Duomo di Belluno, sabato 16 settembre 2017

 

Santa Rita nacque a Roccaporena, una frazione del Comune di Cascia, nel 1381. A diciotto anni fu data in sposa dai genitori a Paolo Mancini, il comandante di una guarnigione locale di soldati, uomo rissoso e violento che, proprio per le violenze compiute, nel corso di un agguato venne assassinato.

La vendetta fu l’impulso e il proposito di tutto il parentado dei Mancini, e in particolare dei due figli di Rita, che a tutti i costi volevano vendicare la morte del padre. La Santa si adoperò con tutte le forze a portare pace e invitare al perdono. Attestano le fonti storiche che Rita nascose accuratamente la camicia insanguinata del marito ucciso perché i figli non la vedessero, e non si sentissero spinti ancor più alla vendetta. Pregò ardentemente il Signore che liberasse il loro cuore dall’odio, e arrivò fino a chiedere che Dio se li prendesse con sé, piuttosto che arrivassero essi stessi a uccidere. I figli morirono poco dopo, pare di peste. Per la sua scelta radicale di perdonare, Rita dovette sopportare l’ostilità di tutti i parenti del marito, e addirittura trovò forti resistenze al suo ingresso nel monastero delle agostiniane di Cascia, per la presenza, tra le monache, di una Mancini, parente del marito.

Il perdono è necessario perché venga ad essere spezzata la catena della violenza. Lo sappiamo: violenza chiama violenza; violenza, in risposta a violenza, non fa che suscitare altra violenza. Il perdono è necessario perché si possa convivere insieme; siamo tutti difettosi, e tutti di continuo ci disturbiamo gli uni gli altri: modi diversi di pensare, sensibilità diverse, modi differenti di reagire di fronte alle cose e agli eventi; trascuratezze e negligenze nelle relazioni; insensibilità, offese, parole cattive, modi bruschi nel tratto, giudizi di condanna, infedeltà… c’è bisogno di perdono. C’è bisogno di perdono, e non solo sette volte, ma settanta volte sette (!), come dice Gesù.
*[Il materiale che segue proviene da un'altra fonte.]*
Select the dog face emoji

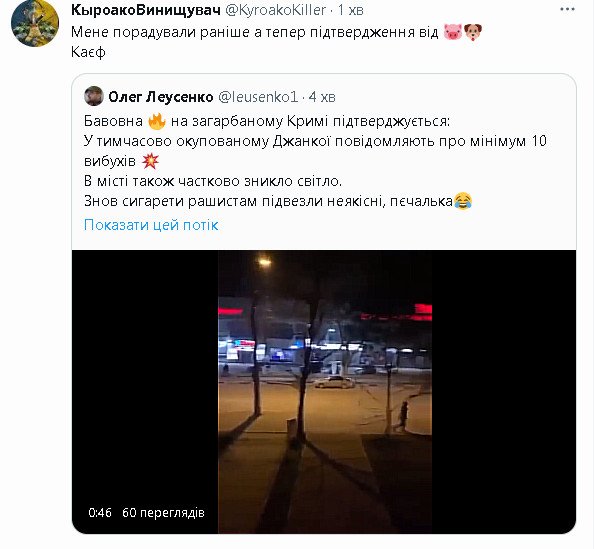coord(473,32)
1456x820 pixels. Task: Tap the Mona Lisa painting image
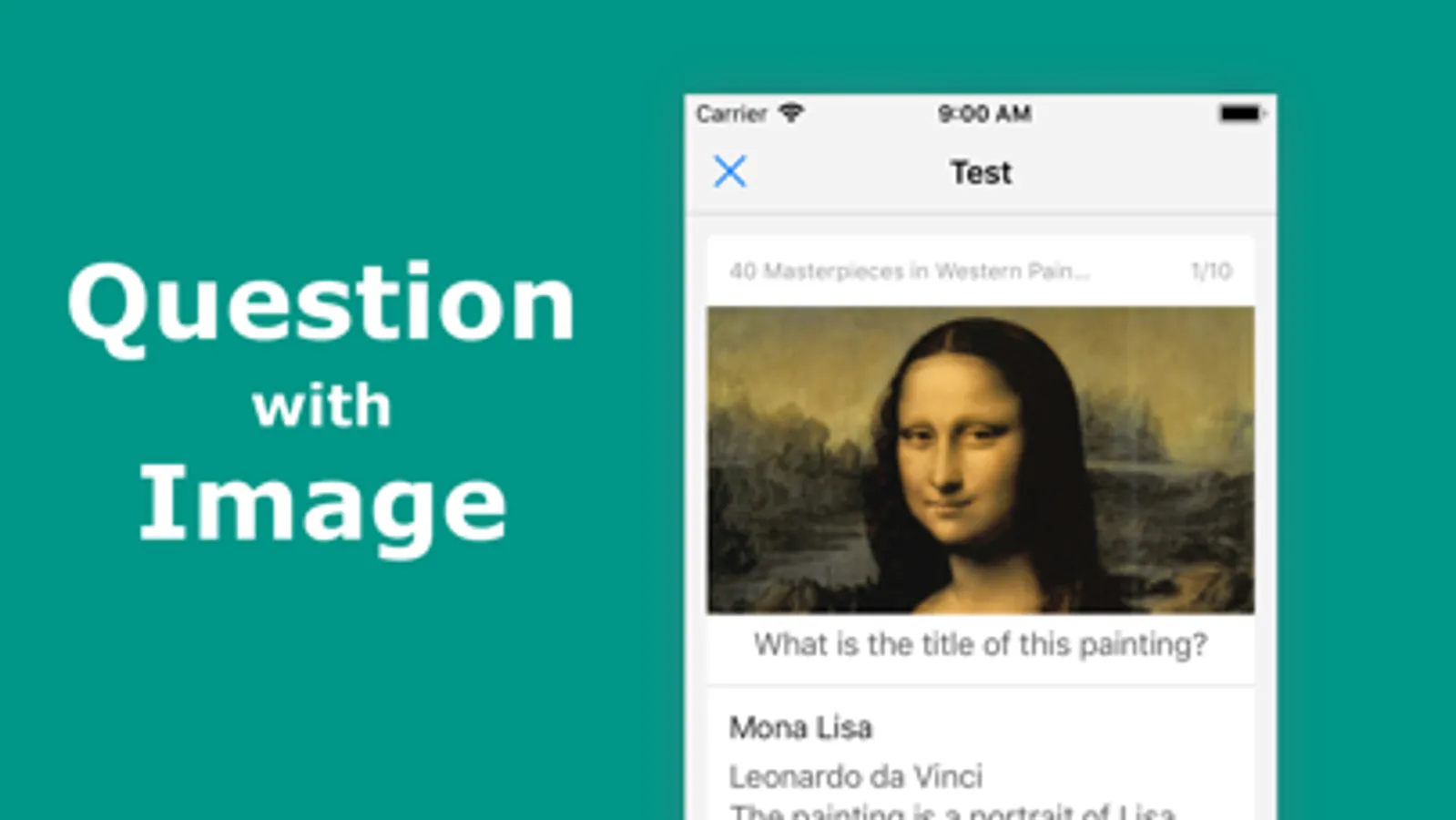tap(981, 459)
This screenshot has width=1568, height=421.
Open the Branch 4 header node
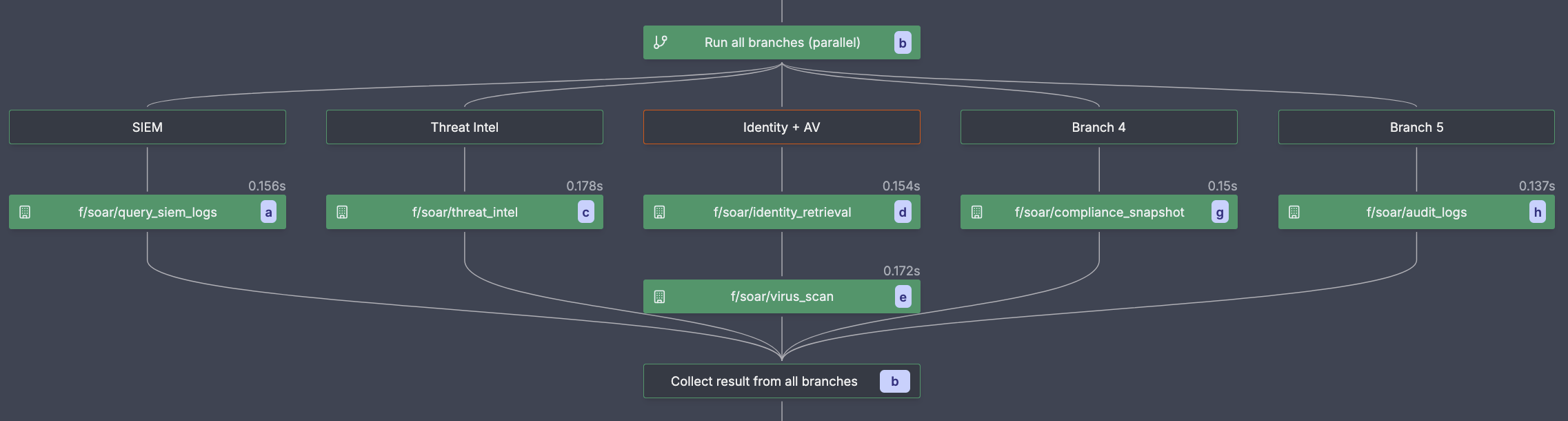tap(1098, 127)
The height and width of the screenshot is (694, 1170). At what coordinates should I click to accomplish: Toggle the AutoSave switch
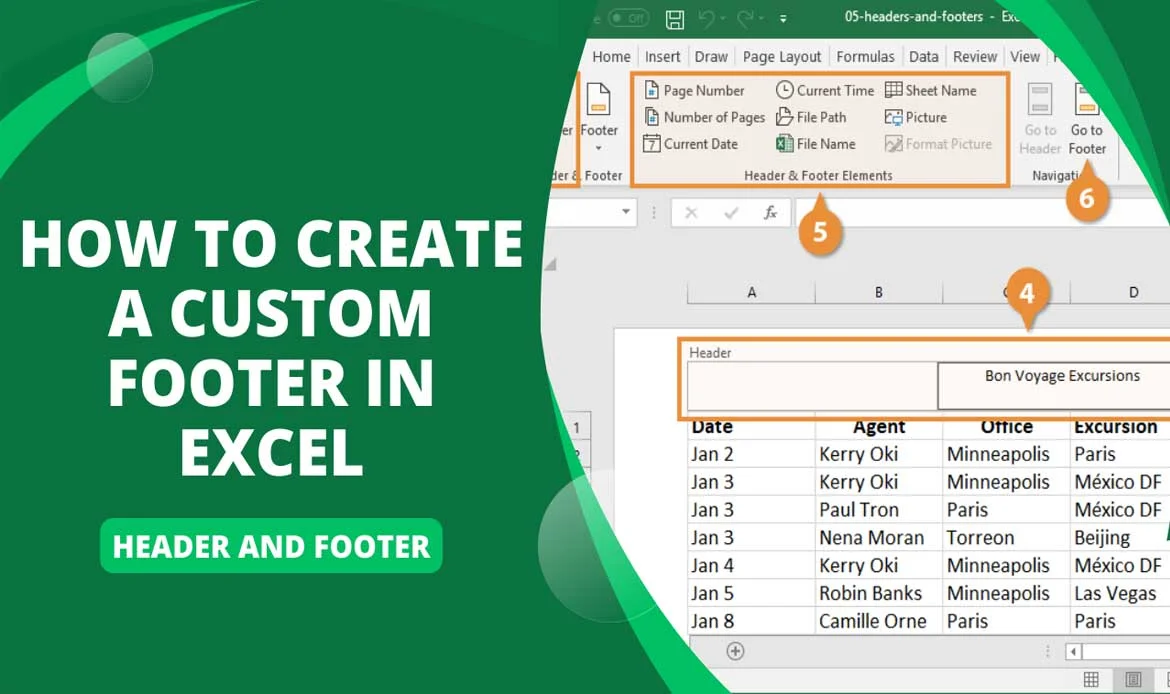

Il perdono -ci attesta la psicologia, ma anche la semplice ragione- fa bene al cuore; e non solo al cuore di colui che si sente perdonato, ma anche al cuore di chi perdona. Chi perdona, col perdono si libera dall’offesa ricevuta, non ne resta prigioniero, vinto; si affranca dalla pressione cattiva e disturbante che l’offesa ricevuta tende a fargli di continuo sentire; e a farlo, quindi, stare male.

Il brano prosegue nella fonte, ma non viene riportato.